Extrait:
++++++
Kelly Lee Owens. « Silence is Violence »

Manifesto XXI - Kelly Lee Owens

Après un premier album éponyme en 2017, Kelly Lee Owens élève encore un peu plus les esprits et les consciences avec, Inner Song, son second album. Elle sera en concert au Trabendo le 20 mars 2021.

Si son premier album était l’accomplissement du savoir-faire de l’artiste galloise, Kelly Lee Owens, celle-ci monte d’un cran pour nous présenter Inner Song. Album introspectif, mais qui résonne profondément de vérités émotionnelles collectives. Affrontant de lourdes peines, l’artiste a gravé sur ce disque les épreuves et cicatrices de ces quatre dernières années, donnant naissance à un exutoire psychique personnel, mais commun. Kelly Lee Owens nous berce et nous captive, livrant dix pistes sincères et chargées d’émotions. Nous l’avons rencontrée avant l’été, pour discuter de son nouvel album, mais aussi de ses engagements.

Manifesto XXI - Kelly Lee Owens
© Kim Hiorthøy

Manifesto XXI – Comment te sens-tu à deux mois de la sortie de ton second album ?

Kelly Lee Owens : Il y a eu du retard avec la sortie à cause de ce qui se passe dans le monde actuellement, donc une part de moi est excitée à l’idée de pouvoir enfin me connecter avec les gens. Je suis évidemment un peu nerveuse à l’idée de savoir ce que les gens vont en penser, parce qu’on ne sait jamais comment ils vont réagir, mais je suis assez confiante pour me dire que les personnes qui en ont le plus besoin le trouveront.

Dans le communiqué de presse, il est précisé que tu as abandonné ton perfectionnisme pour cet album. Comment tu t’y es prise pour faire ça ?

Je dirais que j’ai abandonné mon perfectionnisme seulement au début de la conception. C’était pour avoir cette liberté de laisser couler les idées dans leur intégralité, et les honorer, avant de les perfectionner et de les enregistrer. J’ai laissé couler de manière plus fluide et complète, avant de vraiment rentrer et de sculpter la production. En fait sur le premier album, je n’arrêtais pas de me dire que je devais trouver le kick parfait, alors que pour Inner Song j’étais plus comme : « Non Kelly, on peut faire ça plus tard. ». J’ai appris à mieux comprendre mon processus de production et de ne surtout pas intervenir. Je pense que pour beaucoup d’entre nous on a tendance à faire les choses comme on nous les a apprises et finalement on se pose involontairement des barrières à notre propre progrès, mais la vie est une question de changements et d’adaptabilité. J’essaie d’apprendre cela personnellement depuis 3 ou 4 ans et je pense que cette transparence se reflète en quelque sorte dans cet album.
++++++
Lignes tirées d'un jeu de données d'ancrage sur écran
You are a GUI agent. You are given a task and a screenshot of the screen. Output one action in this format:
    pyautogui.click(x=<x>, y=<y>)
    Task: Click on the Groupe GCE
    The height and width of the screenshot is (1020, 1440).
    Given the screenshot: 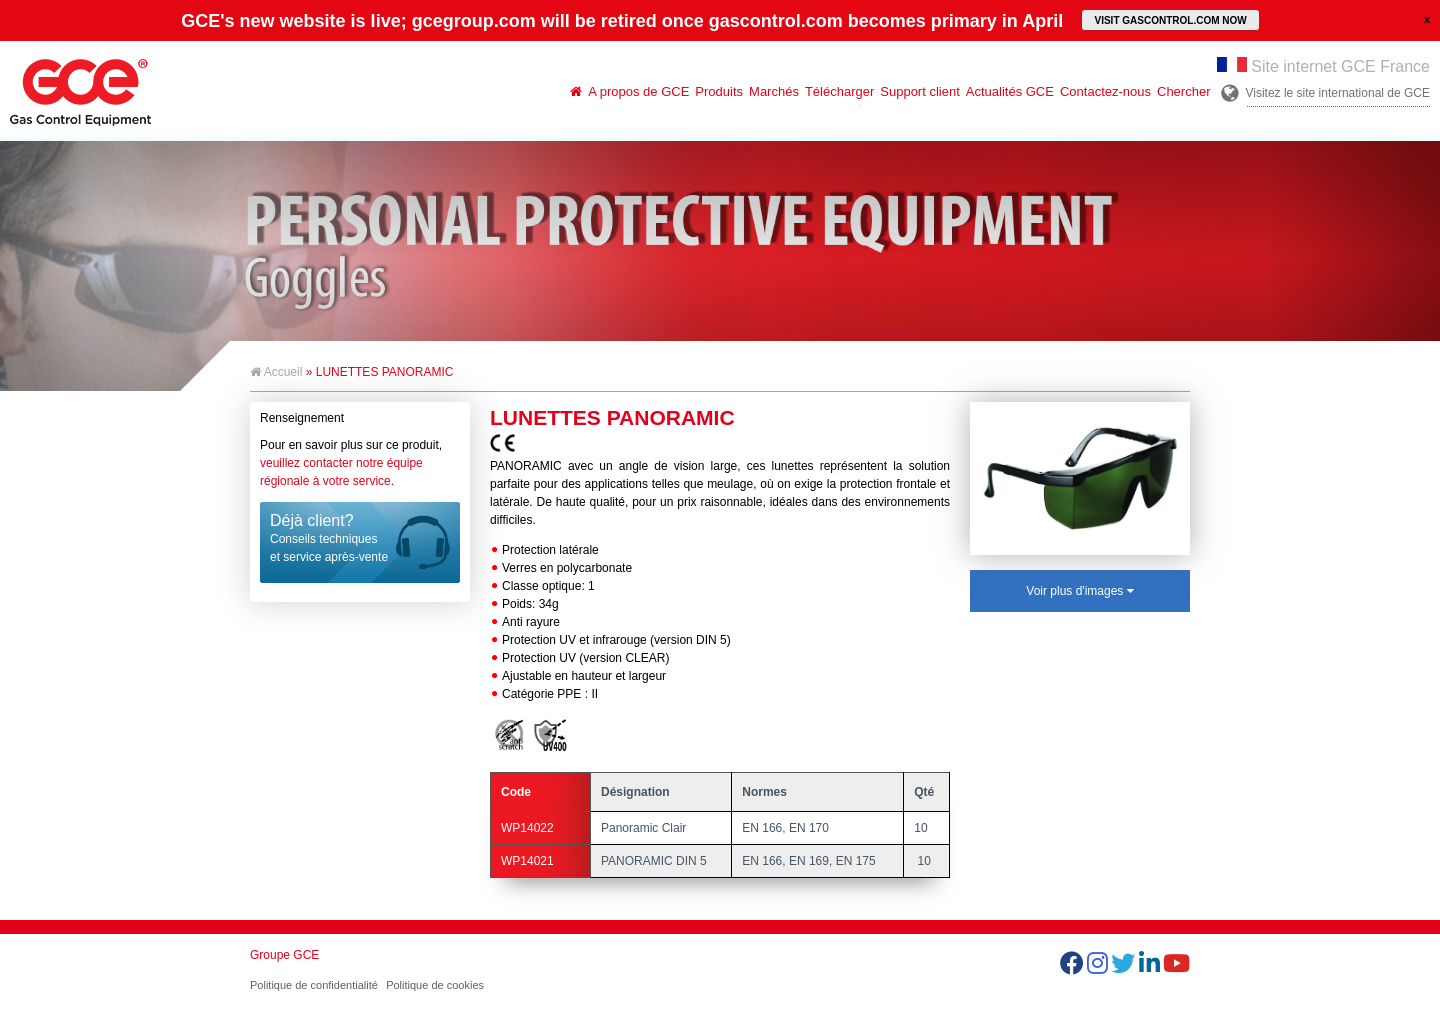 What is the action you would take?
    pyautogui.click(x=284, y=955)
++++++
Travail demandé:
(a) Recopiez sans rien changer le passage de l'entretien avec Kelly Lee Owens qui commence aux mots « Manifesto XXI – » et s'arrête après « pour faire ça ? ».
(b) Reprenez l'entretien avec Kelly Lee Owens après sa dernière phrase et prolongez-le.

Les résultats:
(a)
Manifesto XXI – Comment te sens-tu à deux mois de la sortie de ton second album ?

Kelly Lee Owens : Il y a eu du retard avec la sortie à cause de ce qui se passe dans le monde actuellement, donc une part de moi est excitée à l’idée de pouvoir enfin me connecter avec les gens. Je suis évidemment un peu nerveuse à l’idée de savoir ce que les gens vont en penser, parce qu’on ne sait jamais comment ils vont réagir, mais je suis assez confiante pour me dire que les personnes qui en ont le plus besoin le trouveront.

Dans le communiqué de presse, il est précisé que tu as abandonné ton perfectionnisme pour cet album. Comment tu t’y es prise pour faire ça ?

(b)
Donc cet album a été comme une thérapie qui t’a aidée à évoluer ?

Oui et pour être honnête c’est toujours le cas. Je faisais un remix l’autre jour pour quelqu’un, je n’avais pas remis les pieds dans un studio depuis très longtemps et c’était comme de la méditation pour moi parce que je me sentais tellement présente ! Je vis vraiment le moment et c’est l’état le plus relaxant que je puisse connaître, car je suis très concentrée. Mais oui l’album a été une vraie thérapie. Il m’a permis de connecter et transmettre toutes les choses que j’ai vécues ces dernières années : tout le chagrin, toute la douleur, toute la perte… C’est comme un ressourcement pour mon âme et mon esprit en tant qu’être humain. De mettre ça dans quelque chose de créatif est essentiel pour moi, mais aussi pour tout le monde. Trouver le moyen de pouvoir s’exprimer quotidiennement est vraiment important, je pense. C’est l’écrivaine érotique, Anaïs Nin, qui a dit : « La créativité qui ne s’exprime pas devient folie », et je pense que c’est vrai.

On peut travailler dans un bureau, mais il faut toujours trouver un moyen de pouvoir exprimer notre âme.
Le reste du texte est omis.